Toni Reece: Hi there. This is Toni Reece, and welcome to the Get Inspired! Project for Berks County Living Magazine. Today I have Cathy Coffman with me. Welcome, Cathy.
Cathy Cuff-Coffman: Well, hello. How are you doing?
Toni: I am doing great. How are you doing?
Cathy: I’m well.
Toni: Good. So, Cathy, take a moment and tell us just a little bit about yourself.
Cathy: Well, I am a displaced Philadelphia area girl living in the Elverson/Morgantown area for 29 years. I am getting used to it now. I’m a freelance writer, musician (jazz), and I like to work. I do various jobs just for fun and just to meet people. Love my kids, love my husband, and just like life.
Toni: That sounds perfect to me. Absolutely. Alright. Shall we jump into the Project?
Cathy: Let’s do it.
Toni: Okay. What does inspiration mean to you?
Cathy: Well, when I got the information about this, I’d been thinking about it. I think what inspiration means to me is looking into each day and seeing valuable things in an ordinary life, and walking away from that and saying, “That was a good thing,” because you can go through an entire day and think it was just not even a good day, but there’s always good moments in every single day, if you just take a moment and say, “Mmm. That was pretty good.”
Toni: Those valuable moments, are they the ones that inspire you?
Cathy: They kind of are, yeah. There’s things that I don’t know if other people even see them, but sometimes I do. I thought about this. I write a lot of stories, and I started out as a trade writer, like trade magazines. I would have to write about things, and I would say to people, “You wouldn’t even be interested,” but I would go and talk to these people, and they were so interesting, because they were interested in what they were doing. I would come away from that interview or that session with somebody being inspired, because they were inspiring, because they were interested in what they were doing, which you would walk away and think, “No one else would even care, but they care.” They care so much, that I’m inspired by them. You look at people and you think, “I don’t know anything about that person, but I wonder what it is that makes them tick?”

▶ WRITTEN TASKS
• a. Answer these from the interview with Cathy Cuff-Coffman, one line each:
(i) How many years has Cathy lived in the Elverson/Morgantown area?
(ii) What kind of writer did she start out as?
(iii) Which magazine is the Get Inspired! Project for?
• b. Write a continuation of the interview with Cathy Cuff-Coffman, starting after her last remark.

▶ DATA EXTRACT

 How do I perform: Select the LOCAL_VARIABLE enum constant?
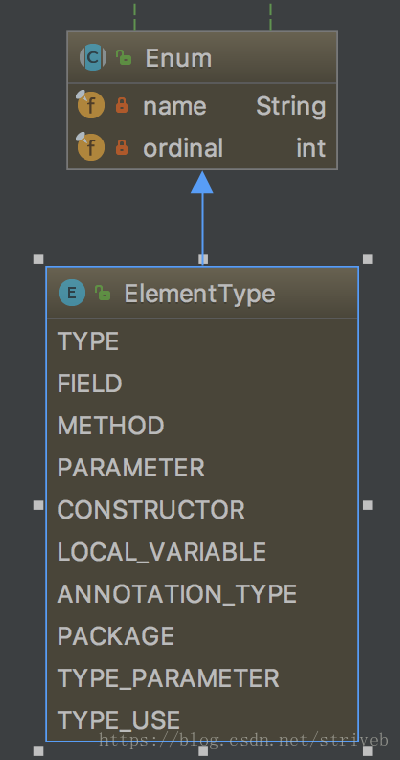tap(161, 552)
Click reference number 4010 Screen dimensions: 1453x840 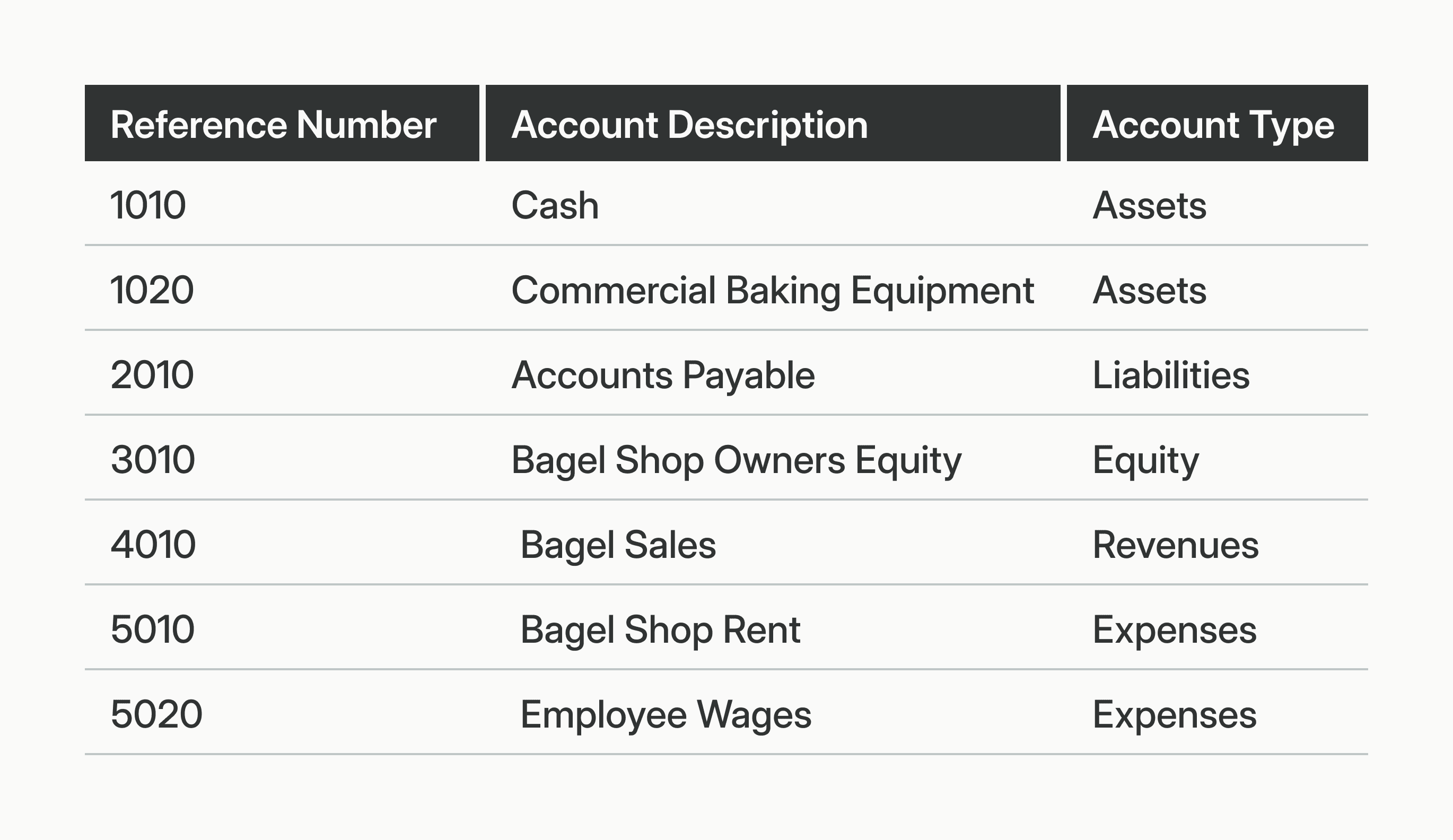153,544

▶ RESPONSES BY TASK
• a.
(i) 29 years
(ii) A trade writer, writing for trade magazines
(iii) Berks County Living Magazine

• b.
Toni: It’s like a curiosity.
Cathy: It is. It’s fascinating. Everybody has their little life, but everybody has something.
Toni: When was the last time you were inspired?
Cathy: I’m writing a story right now for Berks County Living, and I think that’s how you and I connected. It’s about mustard.
Toni: Mustard.
Cathy: Yeah. I have to finish the story, but I went up to talk to the guy, and he’s just totally into what he’s doing. He has a vision. He wants to be bigger than I thought he even thought he could be. Yeah. You just go, “I’m going to do this story about mustard,” and he was really inspiring.
Toni: So, how do you take that curiosity, that inspiration when you’re doing a story or you’re noticing something that you find value in, and put that into practice here in Berks County?
Cathy: Just in my interactions with other people. Everybody I feel has been given — maybe not in a dramatic sense — but everybody has to have a second chance or is given a second chance, and I’ve had second chances also. I look at my own interactions with people sometimes, and I fail. We all do, sometimes. I think, “How could I be better?” Then, especially I think about the people that are in my life like my family, my kids, the people that have been with me the longest, and I think about…I just take a step back sometimes when I’m interacting with others or doing what I do and think, “How do I want to be thought of?”
Maya Angelou said it. “It’s not what you say. It’s how you make people feel.” There are just little snippets that you can go along the way and think about that, because sometimes you’ll go away from something and say, “Ah. I wasn’t so good at that.” Then you can take from other people and say, “That’s how I want to be.”
Toni: So, you’re really learning and building character along the way as you are inspired?
Cathy: Exactly.
Toni: Have you ever heard the phrase, “We teach what we need to learn?”
Cathy: Sometimes, yeah.
Toni: Yeah. I love that. That’s what that reminds me of. Who in Berks County inspires you?
Cathy: Actually, I can't pick out individual people, but local musicians. Chris Burkholder is one. He’s down in Morgantown. Local musicians who put themselves out there. They’re fascinating and they’re fabulous, and they’re putting themselves out there in live shows and performing. Maybe never going to be on MTV or they’re not going to be nationally known, but they’re just so talented and so good at what they do, and they’re honing their craft every day, and giving us the gift of what they do. I’m always inspired by that.
Toni: Okay. Is it strictly musicians, or is it anybody who puts themselves out there?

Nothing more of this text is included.